A Field Theory for Fermionic Ladder with Generic Intrachain Interactions

TL;DR

This paper develops a low energy field theory for a two-chain fermionic system with arbitrary intrachain interactions, revealing different regimes and incoherent spectral features relevant to ladder and stripe phases.

Contribution

It introduces a novel effective field theory that handles generic intrachain interactions and distinguishes multiple doping regimes in fermionic ladders.

Findings

Identifies three doping regimes with distinct velocity ratios.

Derives highly incoherent electron spectral functions.
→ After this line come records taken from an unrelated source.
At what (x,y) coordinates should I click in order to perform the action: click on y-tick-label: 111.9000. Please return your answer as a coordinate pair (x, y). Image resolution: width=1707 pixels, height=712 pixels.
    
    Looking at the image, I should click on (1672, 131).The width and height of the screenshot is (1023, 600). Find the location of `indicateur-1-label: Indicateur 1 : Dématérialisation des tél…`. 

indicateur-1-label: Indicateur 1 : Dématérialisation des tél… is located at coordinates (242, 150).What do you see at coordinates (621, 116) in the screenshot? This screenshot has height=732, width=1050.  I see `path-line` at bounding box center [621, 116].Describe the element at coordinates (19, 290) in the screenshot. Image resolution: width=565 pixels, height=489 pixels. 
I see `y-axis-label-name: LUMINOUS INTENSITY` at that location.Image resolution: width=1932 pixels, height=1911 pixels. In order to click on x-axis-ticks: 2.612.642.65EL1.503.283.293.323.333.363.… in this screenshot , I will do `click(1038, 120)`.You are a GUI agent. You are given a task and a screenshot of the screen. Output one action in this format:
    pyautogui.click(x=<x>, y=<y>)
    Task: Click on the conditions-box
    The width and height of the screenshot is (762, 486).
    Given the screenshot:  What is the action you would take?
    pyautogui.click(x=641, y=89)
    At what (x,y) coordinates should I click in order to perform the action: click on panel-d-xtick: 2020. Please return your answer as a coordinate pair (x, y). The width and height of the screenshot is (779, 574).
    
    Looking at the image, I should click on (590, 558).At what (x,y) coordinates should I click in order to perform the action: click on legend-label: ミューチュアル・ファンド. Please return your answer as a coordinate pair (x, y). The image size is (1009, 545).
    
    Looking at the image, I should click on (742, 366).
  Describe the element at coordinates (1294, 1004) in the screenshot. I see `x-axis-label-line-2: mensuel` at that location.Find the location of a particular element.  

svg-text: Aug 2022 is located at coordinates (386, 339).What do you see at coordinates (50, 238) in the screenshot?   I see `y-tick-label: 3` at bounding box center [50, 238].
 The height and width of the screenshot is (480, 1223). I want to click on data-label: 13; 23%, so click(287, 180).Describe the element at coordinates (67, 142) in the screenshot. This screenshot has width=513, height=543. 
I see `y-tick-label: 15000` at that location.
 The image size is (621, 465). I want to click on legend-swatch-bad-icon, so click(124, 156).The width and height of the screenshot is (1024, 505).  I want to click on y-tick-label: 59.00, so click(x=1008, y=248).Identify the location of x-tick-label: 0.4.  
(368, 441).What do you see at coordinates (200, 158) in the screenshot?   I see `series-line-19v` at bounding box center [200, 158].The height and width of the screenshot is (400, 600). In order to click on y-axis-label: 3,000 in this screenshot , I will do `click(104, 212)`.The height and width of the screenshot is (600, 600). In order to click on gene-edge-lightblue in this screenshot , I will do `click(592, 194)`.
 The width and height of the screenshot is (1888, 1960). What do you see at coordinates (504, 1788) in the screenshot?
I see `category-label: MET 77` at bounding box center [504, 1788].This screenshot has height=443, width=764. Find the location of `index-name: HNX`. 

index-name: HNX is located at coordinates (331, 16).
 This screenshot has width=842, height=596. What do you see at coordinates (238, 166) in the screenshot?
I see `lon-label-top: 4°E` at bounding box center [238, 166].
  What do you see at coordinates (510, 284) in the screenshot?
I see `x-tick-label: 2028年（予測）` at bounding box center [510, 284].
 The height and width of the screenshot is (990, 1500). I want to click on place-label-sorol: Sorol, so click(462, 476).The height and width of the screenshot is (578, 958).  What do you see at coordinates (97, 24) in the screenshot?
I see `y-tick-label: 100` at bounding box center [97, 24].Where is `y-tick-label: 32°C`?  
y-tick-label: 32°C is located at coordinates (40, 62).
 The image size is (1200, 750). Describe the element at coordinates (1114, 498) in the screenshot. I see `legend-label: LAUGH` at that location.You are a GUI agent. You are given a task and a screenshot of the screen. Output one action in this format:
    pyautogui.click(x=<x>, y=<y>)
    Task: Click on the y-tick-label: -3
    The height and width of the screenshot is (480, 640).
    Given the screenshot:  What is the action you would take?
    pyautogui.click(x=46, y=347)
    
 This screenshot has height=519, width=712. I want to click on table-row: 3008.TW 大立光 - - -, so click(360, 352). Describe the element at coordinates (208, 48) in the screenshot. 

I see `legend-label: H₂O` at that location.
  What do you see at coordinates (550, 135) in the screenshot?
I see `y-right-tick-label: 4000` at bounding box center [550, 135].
Analyzes excitation spectrum and effects of ladder array configurations.

Abstract

An effective low energy field theory is developed for a system of two chains. The main novelty of the approach is that it allows to treat generic intrachain repulsive interactions of arbitrary strength. The chains are coupled by a direct tunneling and four-fermion interactions. At low energies the individual chains are described as Luttinger liquids with an arbitrary ratio of spin $v_s$ and charge $v_c$ velocities. A judicious choice of the basis for the decoupled chains greatly simplifies the description and allows one to separate high and low energy degrees of freedom. In a direct analogy to the bulk cuprates the resulting effective field theory distinguishes between three qualitatively different regimes: (i) small doping ($v_c << v_s$), (ii) optimal doping ($v_s \approx v_c$) and (iii) large doping ($v_s << v_c$). I discuss the excitation spectrum and derive expressions for the electron spectral function which turns out to be highly incoherent. The degree of incoherence increases when one considers an array of ladders (stripe phase).